The cousin who asked me when I’m getting married is one that I talk to the most when I’m in the homeland, so I didn’t feel bad by firing back at her with, “When are YOU getting married?”. But a few days later, she was sitting next to my mother and I in an airport. While we waited to board, she followed it up with another inquisition about my love life, telling my mom not to listen so we could have full disclosure. Yeah right. I know better than this. I ain’t answering a damn thing. The most notable part of the interrogation was if she asked if I wanted a boyfriend who was Filipino or American. Filipino or American? “Those are the only two options?,” I thought to myself. Still thinking about her question, she turned back to my mom and asked for her opinion. “Probably Filipino-American,” my mom said.

A) Why are you assuming I’m choosing a potential mate based on race?

B) What is “American”? Anyone who is White?

C) Because we’re all Filipino means I also am attracted to only Filipinos?

D) What?!

Look, I’m not one to discriminate against any race, but I’ll tell you this much – Filipinos nor Filipino-Americans usually aren’t the top criteria on my ISO list. Slash WHY ARE WE STILL  DISCUSSING MY LOVE LIFE?

Want to know how many people asked me about my job? About 2 people. For us Americans, when you first meet someone, or catch up with someone you haven’t seen in a while, the first thing you ask isn’t if they’ve got a significant other, right? It’s always, “So what do you do?” That simple difference in pleasantries drove me mad.

So this brings me back to the airport conversation I had with my dad’s cousin (why did all these convos happen in the airport?). There are so many conclusions he jumped to in the short span of our 5 minute talk. In the Philippines, family is first. Women are supposed to get married. They’re expected to have children. They cook for the husband and take care of the kids. Traditional through and through. Which is why, I’m assuming, me bearing a child would be the top concern for all of my family members. Because that’s just what you do. And of course, there are many families in the U.S. that believe the same thing – but that’s not me.

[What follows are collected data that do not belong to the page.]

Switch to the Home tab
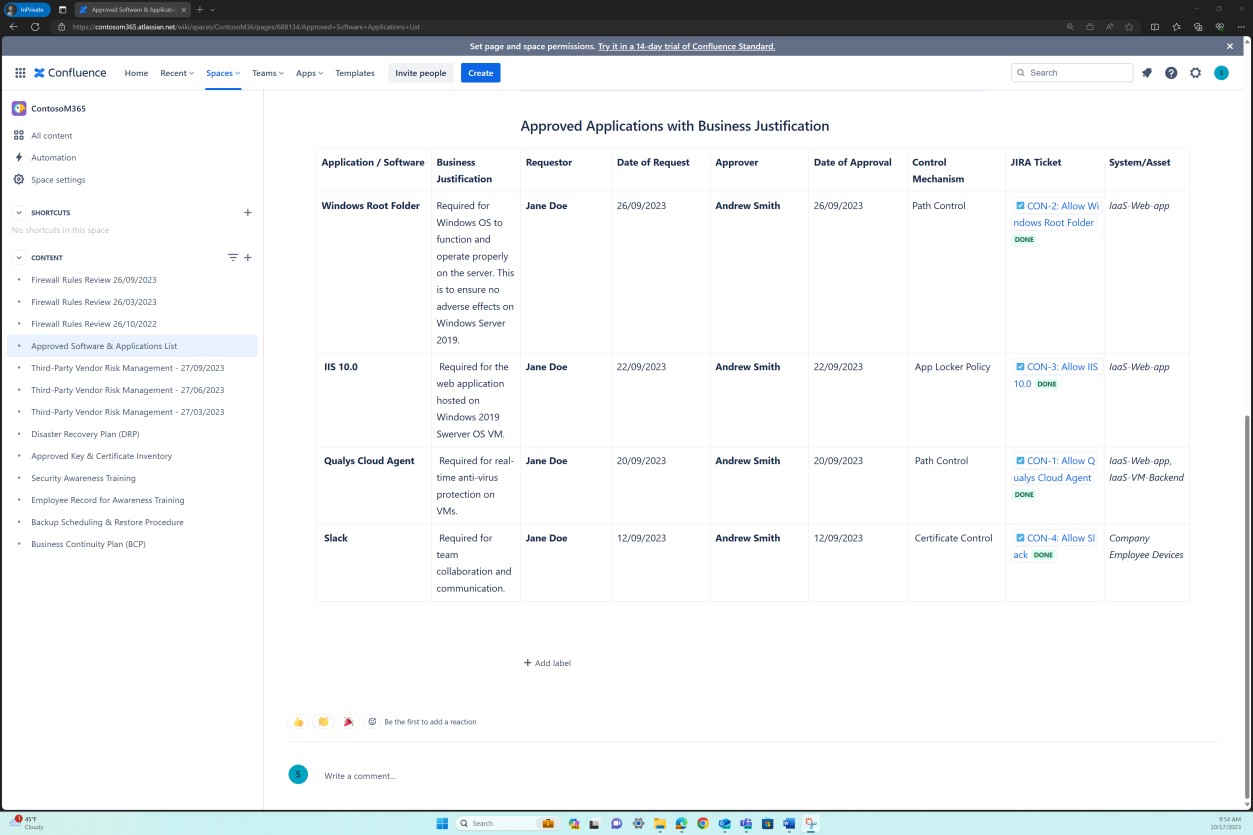Image resolution: width=1253 pixels, height=835 pixels. coord(136,72)
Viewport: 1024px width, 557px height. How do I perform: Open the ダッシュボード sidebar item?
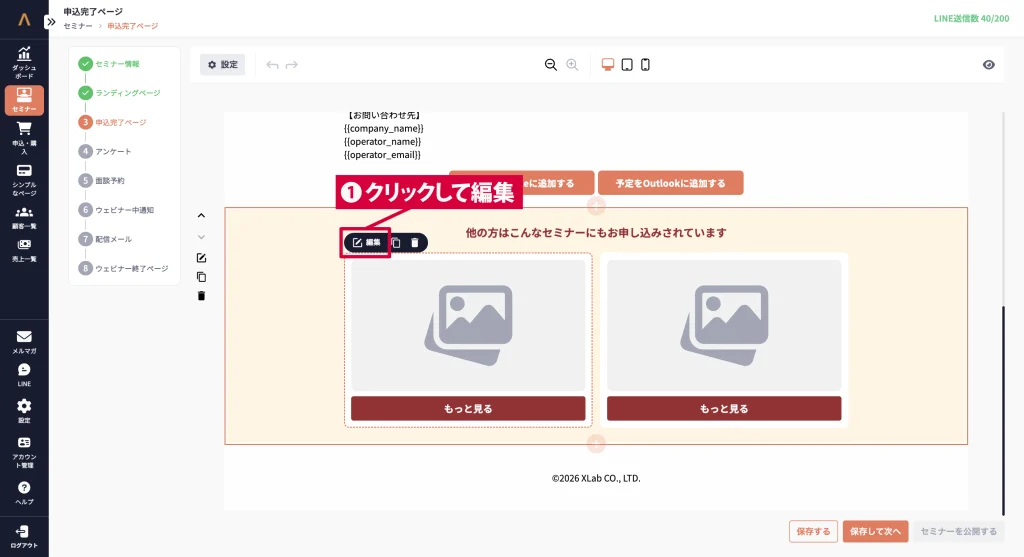(24, 62)
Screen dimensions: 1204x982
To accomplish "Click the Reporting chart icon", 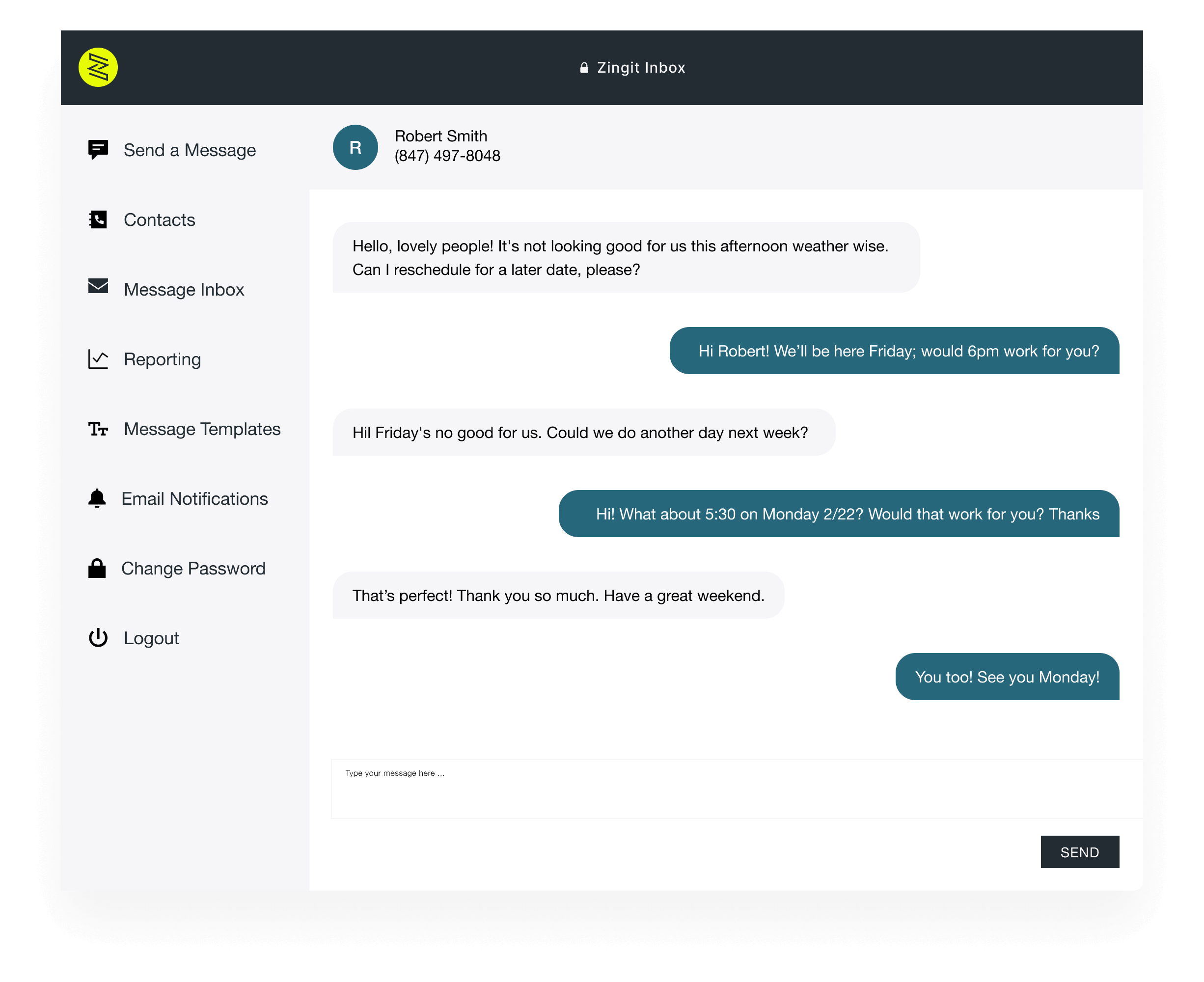I will 98,359.
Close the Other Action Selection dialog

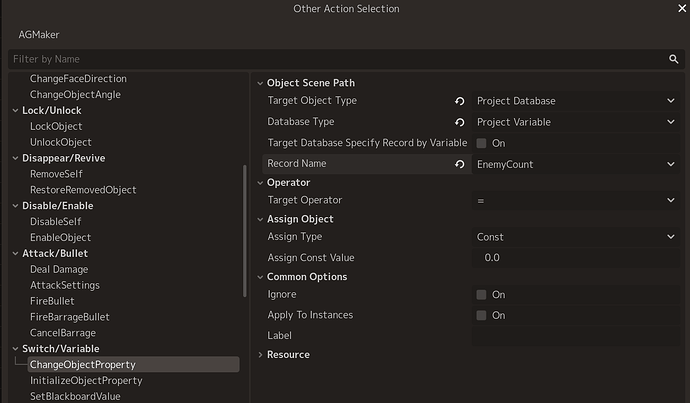coord(682,8)
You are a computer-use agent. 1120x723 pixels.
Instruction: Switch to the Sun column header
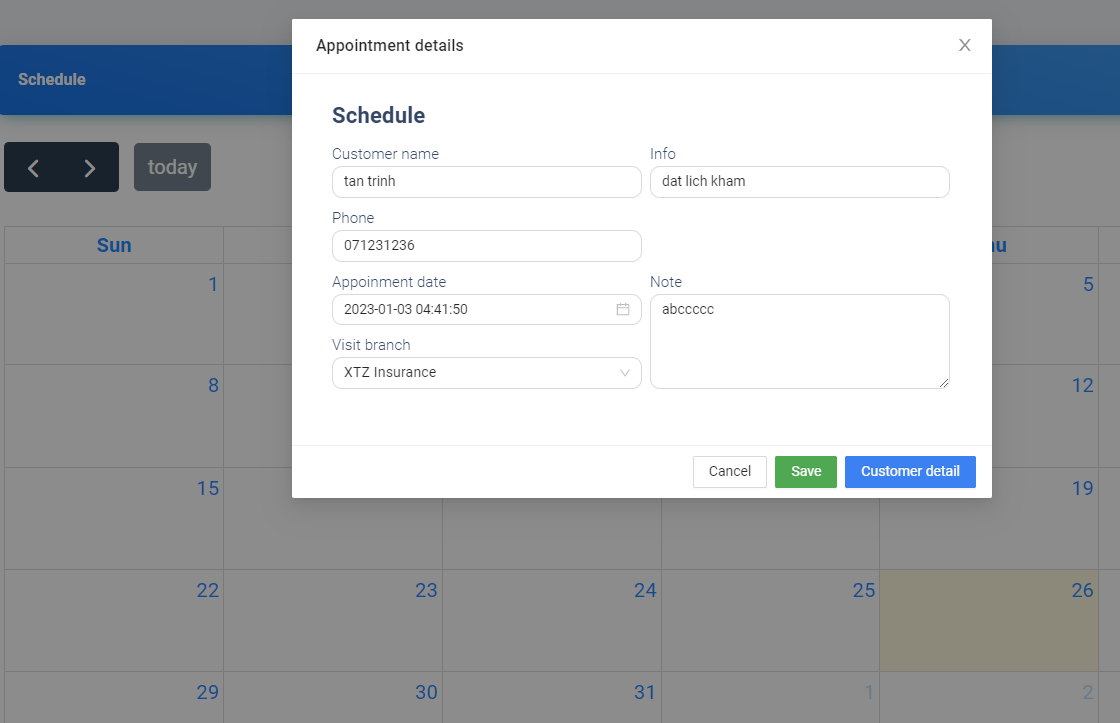click(x=113, y=245)
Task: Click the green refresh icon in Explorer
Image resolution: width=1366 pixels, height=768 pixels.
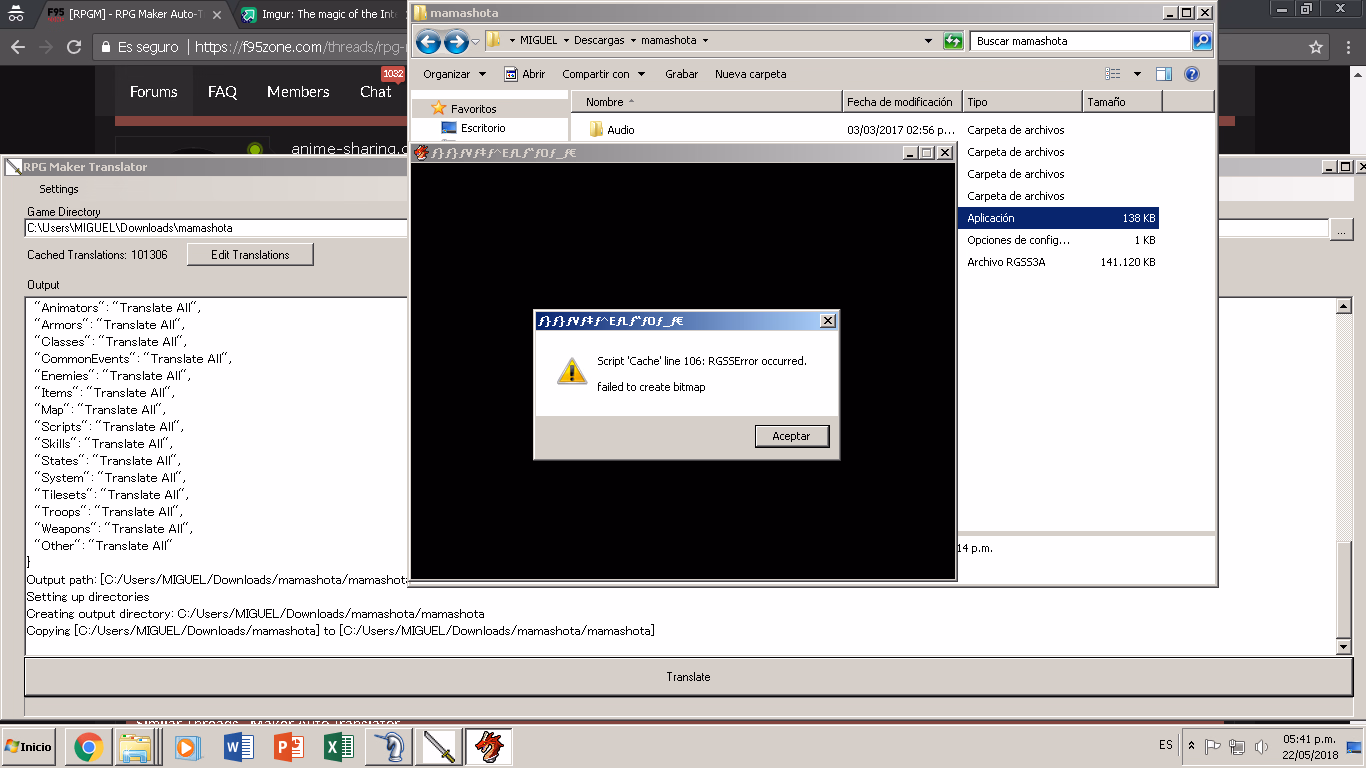Action: tap(954, 41)
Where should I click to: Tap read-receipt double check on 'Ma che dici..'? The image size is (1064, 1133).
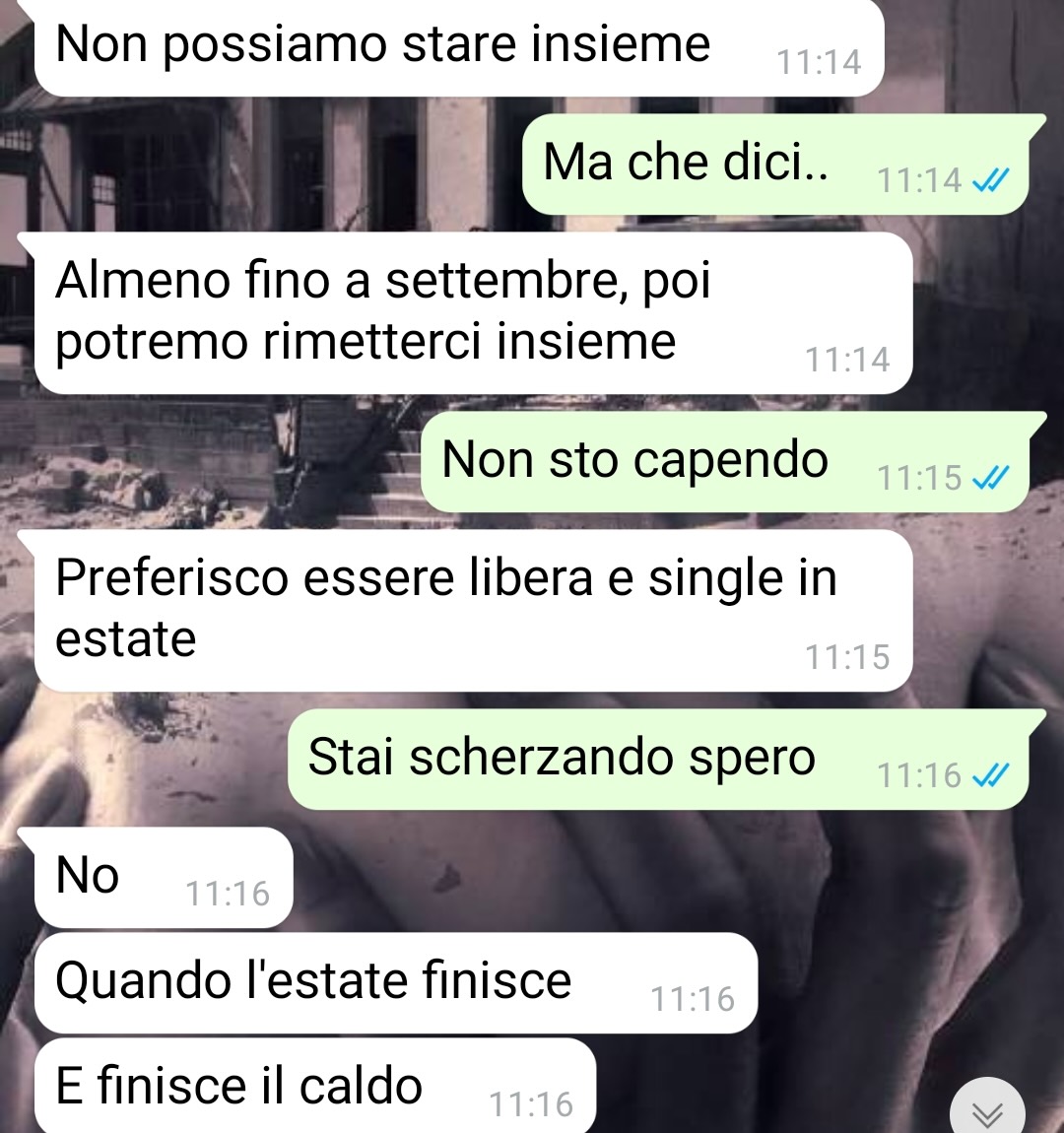tap(991, 180)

I subscribe to the Modern Day Woman lifestyle, where my top priority has always been to have a job I’m happy in. The M.R.S. Degree never really appealed to me. I am my own person. I don’t believe I was put on this Earth just to give men children. I am not a Handmaid (yet, I suppose). But if I have a kid, then great. It’s just not my number one goal in life. Was I too rude in being curt by saying, “Nope” then turning around? It’s not like I could carry out that anger. It’s just their culture. And my – Traci – culture is the opposite, but they just don’t know that because they don’t know me.

I don’t need a boyfriend. I don’t need a baby. I just need to be happy. That should be something we can universally agree on.